Three Generations Of 1.8" Hard Drives Benchmarked

1.8” Drives In The Spotlight

Many people have already pronounced 1.8” hard drives dead. However, constant capacity growth ensures this small form factor remains at least somewhat attractive. Flash memory, which is the logical alternative to compact hard drives, is not yet capable of meeting the capacity demands in mainstream consumer markets. In order words, flash drives at capacities of several hundred gigabytes are still too expensive. We decided to look at three recent 1.8” product generations from Toshiba and look at where performance and efficiency are heading.

Who Uses 1.8” Drives Anyway?

The industry anticipated that storage for ultra portable notebooks and netbooks would increasingly be based on the 1.8” form factor. This is the case, but only in the high-end for ultra portable computers. Netbooks, which represent one of the fastest growing segments, turned flash down because it simply cannot yet satisfy the consumer’s capacity requirements at the price points that have to be reached for those cheap portable computers. Therefore, many netbooks are based on 2.5” drives today.

However, 1.8” hard drives are utilized for all sorts of ultra portable devices that have to combine both high capacity and attractive prices.
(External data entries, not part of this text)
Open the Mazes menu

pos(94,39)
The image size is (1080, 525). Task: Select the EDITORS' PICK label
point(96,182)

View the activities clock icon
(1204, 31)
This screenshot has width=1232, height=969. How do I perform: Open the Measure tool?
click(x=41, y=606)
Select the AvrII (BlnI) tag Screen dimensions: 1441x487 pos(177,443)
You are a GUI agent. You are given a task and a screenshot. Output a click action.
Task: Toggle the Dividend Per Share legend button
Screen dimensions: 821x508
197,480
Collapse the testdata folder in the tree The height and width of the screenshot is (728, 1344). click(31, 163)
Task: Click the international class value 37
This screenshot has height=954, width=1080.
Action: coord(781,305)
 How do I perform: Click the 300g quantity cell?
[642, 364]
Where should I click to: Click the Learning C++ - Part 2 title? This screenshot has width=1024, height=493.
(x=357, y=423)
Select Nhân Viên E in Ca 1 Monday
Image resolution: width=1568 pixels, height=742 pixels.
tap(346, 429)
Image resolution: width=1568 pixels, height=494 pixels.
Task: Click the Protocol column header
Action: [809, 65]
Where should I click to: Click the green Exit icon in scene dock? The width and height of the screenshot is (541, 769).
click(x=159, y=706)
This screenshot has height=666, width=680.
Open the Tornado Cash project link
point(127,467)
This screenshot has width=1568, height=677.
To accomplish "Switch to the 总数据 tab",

This is the case for Apple’s iPod Classic, in addition to many other full-size, full-feature MP3 players, such as Microsoft’s Zune 80/120, Internet media devices like those from Archos and ultra mobile PCs (UMPCs). In addition, the 1.8” form factor has been quite popular for smallest size portable storage.

Some Facts

Hitachi had an 1.8” hard drive portfolio; Seagate offered its Lyrion 1.8” line for a while. However, both left the 1.8” market years ago. WD never even tried. Right now only Samsung and Toshiba remain active in this segment, Samsung focusing on retail products and Toshiba addressing the market opportunities mentioned above.

Earlier 1.8” hard drive generations from various manufacturers operated at 3,600 or 4,200 RPM, which didn’t deliver particularly impressive performance. Samsung and Toshiba accelerated their products to 5,400 RPM at the time when ATA interfaces using ZIF connectors were replaced by Serial ATA. Most of the current 1.8” hard drives are based on SATA 3 Gb/s interfaces with Micro SATA connectors. Performance of 1.8” hard drives can’t keep pace with 2.5” or 3.5” models of course, but in exchange, the drives are robust, very quiet, and considerably smaller.

Most 1.8” drives utilize Micro SATA connectors

Analysis: Three Product Generations

We grabbed three different 1.8” drives from Toshiba to perform a little analysis on performance and power efficiency: a 160GB MK1617GSG from 2008, the 250GB MK2529GSG from late 2008, and the newest MK3233GSG at 320GB, which has been available only for a few months.